When you print the records, keep every line identical to the original.

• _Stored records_
= = = =

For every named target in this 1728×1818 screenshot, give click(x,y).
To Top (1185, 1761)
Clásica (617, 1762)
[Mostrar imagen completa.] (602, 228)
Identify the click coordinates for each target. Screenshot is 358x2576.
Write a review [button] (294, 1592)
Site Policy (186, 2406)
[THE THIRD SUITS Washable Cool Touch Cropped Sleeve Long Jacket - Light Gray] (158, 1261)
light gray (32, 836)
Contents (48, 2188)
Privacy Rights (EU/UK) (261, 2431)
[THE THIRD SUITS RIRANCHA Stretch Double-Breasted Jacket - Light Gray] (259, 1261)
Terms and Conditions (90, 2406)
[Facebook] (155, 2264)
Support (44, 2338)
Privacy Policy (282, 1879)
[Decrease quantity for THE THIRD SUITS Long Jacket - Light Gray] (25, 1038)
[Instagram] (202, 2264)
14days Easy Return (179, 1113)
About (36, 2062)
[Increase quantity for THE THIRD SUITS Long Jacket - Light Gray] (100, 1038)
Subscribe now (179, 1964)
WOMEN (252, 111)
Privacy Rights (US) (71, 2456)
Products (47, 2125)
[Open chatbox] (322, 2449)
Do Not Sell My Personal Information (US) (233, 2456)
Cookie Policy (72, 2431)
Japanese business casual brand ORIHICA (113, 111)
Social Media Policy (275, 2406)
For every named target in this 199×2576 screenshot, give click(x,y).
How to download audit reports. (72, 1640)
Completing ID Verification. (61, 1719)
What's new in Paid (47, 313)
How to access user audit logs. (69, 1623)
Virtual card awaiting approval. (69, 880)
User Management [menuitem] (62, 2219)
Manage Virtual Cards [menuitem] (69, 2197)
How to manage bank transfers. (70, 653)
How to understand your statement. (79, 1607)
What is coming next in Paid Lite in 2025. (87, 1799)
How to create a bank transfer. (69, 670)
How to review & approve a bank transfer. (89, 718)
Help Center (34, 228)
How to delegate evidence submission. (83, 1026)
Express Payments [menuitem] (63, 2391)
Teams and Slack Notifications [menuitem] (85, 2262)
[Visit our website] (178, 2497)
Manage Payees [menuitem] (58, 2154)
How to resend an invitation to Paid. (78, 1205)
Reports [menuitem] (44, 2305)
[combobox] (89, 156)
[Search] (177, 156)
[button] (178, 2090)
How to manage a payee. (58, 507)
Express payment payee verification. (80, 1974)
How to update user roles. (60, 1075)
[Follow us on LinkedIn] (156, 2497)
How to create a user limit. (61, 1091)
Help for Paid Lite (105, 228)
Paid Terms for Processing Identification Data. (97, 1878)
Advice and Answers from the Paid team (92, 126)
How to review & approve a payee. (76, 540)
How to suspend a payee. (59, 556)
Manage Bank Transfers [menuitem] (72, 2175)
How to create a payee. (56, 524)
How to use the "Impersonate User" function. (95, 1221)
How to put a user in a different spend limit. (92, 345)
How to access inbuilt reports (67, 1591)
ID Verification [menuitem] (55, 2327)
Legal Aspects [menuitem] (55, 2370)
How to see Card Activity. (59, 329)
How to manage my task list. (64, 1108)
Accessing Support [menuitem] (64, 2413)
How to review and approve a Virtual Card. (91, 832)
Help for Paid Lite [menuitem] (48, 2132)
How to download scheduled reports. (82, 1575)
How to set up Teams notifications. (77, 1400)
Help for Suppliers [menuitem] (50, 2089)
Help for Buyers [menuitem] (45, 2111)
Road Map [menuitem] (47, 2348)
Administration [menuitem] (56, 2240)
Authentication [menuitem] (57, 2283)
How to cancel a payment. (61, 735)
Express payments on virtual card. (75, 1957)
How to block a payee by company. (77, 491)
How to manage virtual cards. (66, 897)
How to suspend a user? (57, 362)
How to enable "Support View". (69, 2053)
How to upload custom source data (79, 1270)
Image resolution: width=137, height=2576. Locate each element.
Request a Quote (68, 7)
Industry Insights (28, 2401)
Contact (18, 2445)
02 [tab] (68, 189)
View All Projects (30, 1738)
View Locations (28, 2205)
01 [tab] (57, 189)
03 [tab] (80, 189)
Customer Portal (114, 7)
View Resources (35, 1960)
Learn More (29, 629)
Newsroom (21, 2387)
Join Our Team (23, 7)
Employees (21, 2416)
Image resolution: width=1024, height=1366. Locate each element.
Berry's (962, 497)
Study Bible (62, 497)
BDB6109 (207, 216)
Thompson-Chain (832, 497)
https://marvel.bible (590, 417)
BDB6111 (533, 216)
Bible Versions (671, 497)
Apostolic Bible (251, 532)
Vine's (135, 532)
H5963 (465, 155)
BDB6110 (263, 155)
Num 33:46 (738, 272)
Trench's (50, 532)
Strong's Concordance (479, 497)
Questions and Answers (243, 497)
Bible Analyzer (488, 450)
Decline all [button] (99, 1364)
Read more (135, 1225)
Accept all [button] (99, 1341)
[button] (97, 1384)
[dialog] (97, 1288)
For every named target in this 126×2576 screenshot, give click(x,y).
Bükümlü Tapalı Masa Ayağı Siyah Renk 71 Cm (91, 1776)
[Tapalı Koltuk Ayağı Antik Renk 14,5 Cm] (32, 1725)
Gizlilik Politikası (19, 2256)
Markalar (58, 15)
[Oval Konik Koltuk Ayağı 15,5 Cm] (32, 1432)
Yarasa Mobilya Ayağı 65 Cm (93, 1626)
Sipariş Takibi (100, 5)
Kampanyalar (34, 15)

= = = =

• _REPLY_
For every named target in this 1728×1818 screenshot, give click(x,y).
To Top (1185, 1761)
Clásica (617, 1762)
[Mostrar imagen completa.] (602, 228)
Identify the click coordinates for each target. Screenshot is 358x2576.
Write a review [button] (294, 1592)
Site Policy (186, 2406)
[THE THIRD SUITS Washable Cool Touch Cropped Sleeve Long Jacket - Light Gray] (158, 1261)
light gray (32, 836)
Contents (48, 2188)
Privacy Rights (EU/UK) (261, 2431)
[THE THIRD SUITS RIRANCHA Stretch Double-Breasted Jacket - Light Gray] (259, 1261)
Terms and Conditions (90, 2406)
[Facebook] (155, 2264)
Support (44, 2338)
Privacy Policy (282, 1879)
[Decrease quantity for THE THIRD SUITS Long Jacket - Light Gray] (25, 1038)
[Instagram] (202, 2264)
14days Easy Return (179, 1113)
About (36, 2062)
[Increase quantity for THE THIRD SUITS Long Jacket - Light Gray] (100, 1038)
Subscribe now (179, 1964)
WOMEN (252, 111)
Privacy Rights (US) (71, 2456)
Products (47, 2125)
[Open chatbox] (322, 2449)
Do Not Sell My Personal Information (US) (233, 2456)
Cookie Policy (72, 2431)
Japanese business casual brand ORIHICA (113, 111)
Social Media Policy (275, 2406)
For every named target in this 199×2576 screenshot, give click(x,y).
How to download audit reports. (72, 1640)
Completing ID Verification. (61, 1719)
What's new in Paid (47, 313)
How to access user audit logs. (69, 1623)
Virtual card awaiting approval. (69, 880)
User Management [menuitem] (62, 2219)
Manage Virtual Cards [menuitem] (69, 2197)
How to manage bank transfers. (70, 653)
How to understand your statement. (79, 1607)
What is coming next in Paid Lite in 2025. (87, 1799)
How to create a bank transfer. (69, 670)
How to review & approve a bank transfer. (89, 718)
Help Center (34, 228)
How to delegate evidence submission. (83, 1026)
Express Payments [menuitem] (63, 2391)
Teams and Slack Notifications [menuitem] (85, 2262)
[Visit our website] (178, 2497)
Manage Payees [menuitem] (58, 2154)
How to resend an invitation to Paid. (78, 1205)
Reports [menuitem] (44, 2305)
[combobox] (89, 156)
[Search] (177, 156)
[button] (178, 2090)
How to manage a payee. (58, 507)
Express payment payee verification. (80, 1974)
How to update user roles. (60, 1075)
[Follow us on LinkedIn] (156, 2497)
How to create a user limit. (61, 1091)
Help for Paid Lite (105, 228)
Paid Terms for Processing Identification Data. (97, 1878)
Advice and Answers from the Paid team (92, 126)
How to review & approve a payee. (76, 540)
How to suspend a payee. (59, 556)
Manage Bank Transfers [menuitem] (72, 2175)
How to create a payee. (56, 524)
How to use the "Impersonate User" function. (95, 1221)
How to put a user in a different spend limit. (92, 345)
How to access inbuilt reports (67, 1591)
ID Verification [menuitem] (55, 2327)
Legal Aspects [menuitem] (55, 2370)
How to see Card Activity. (59, 329)
How to manage my task list. (64, 1108)
Accessing Support [menuitem] (64, 2413)
How to review and approve a Virtual Card. (91, 832)
Help for Paid Lite [menuitem] (48, 2132)
How to download scheduled reports. (82, 1575)
How to set up Teams notifications. (77, 1400)
Help for Suppliers [menuitem] (50, 2089)
Help for Buyers [menuitem] (45, 2111)
Road Map [menuitem] (47, 2348)
Administration [menuitem] (56, 2240)
Authentication [menuitem] (57, 2283)
How to cancel a payment. (61, 735)
Express payments on virtual card. (75, 1957)
How to block a payee by company. (77, 491)
How to manage virtual cards. (66, 897)
How to suspend a user? (57, 362)
How to enable "Support View". (69, 2053)
How to upload custom source data (79, 1270)
Image resolution: width=137, height=2576. Locate each element.
Request a Quote (68, 7)
Industry Insights (28, 2401)
Contact (18, 2445)
02 [tab] (68, 189)
View All Projects (30, 1738)
View Locations (28, 2205)
01 [tab] (57, 189)
03 [tab] (80, 189)
Customer Portal (114, 7)
View Resources (35, 1960)
Learn More (29, 629)
Newsroom (21, 2387)
Join Our Team (23, 7)
Employees (21, 2416)
Image resolution: width=1024, height=1366. Locate each element.
Berry's (962, 497)
Study Bible (62, 497)
BDB6109 (207, 216)
Thompson-Chain (832, 497)
https://marvel.bible (590, 417)
BDB6111 (533, 216)
Bible Versions (671, 497)
Apostolic Bible (251, 532)
Vine's (135, 532)
H5963 (465, 155)
BDB6110 (263, 155)
Num 33:46 (738, 272)
Trench's (50, 532)
Strong's Concordance (479, 497)
Questions and Answers (243, 497)
Bible Analyzer (488, 450)
Decline all [button] (99, 1364)
Read more (135, 1225)
Accept all [button] (99, 1341)
[button] (97, 1384)
[dialog] (97, 1288)
For every named target in this 126×2576 screenshot, give click(x,y).
Bükümlü Tapalı Masa Ayağı Siyah Renk 71 Cm (91, 1776)
[Tapalı Koltuk Ayağı Antik Renk 14,5 Cm] (32, 1725)
Gizlilik Politikası (19, 2256)
Markalar (58, 15)
[Oval Konik Koltuk Ayağı 15,5 Cm] (32, 1432)
Yarasa Mobilya Ayağı 65 Cm (93, 1626)
Sipariş Takibi (100, 5)
Kampanyalar (34, 15)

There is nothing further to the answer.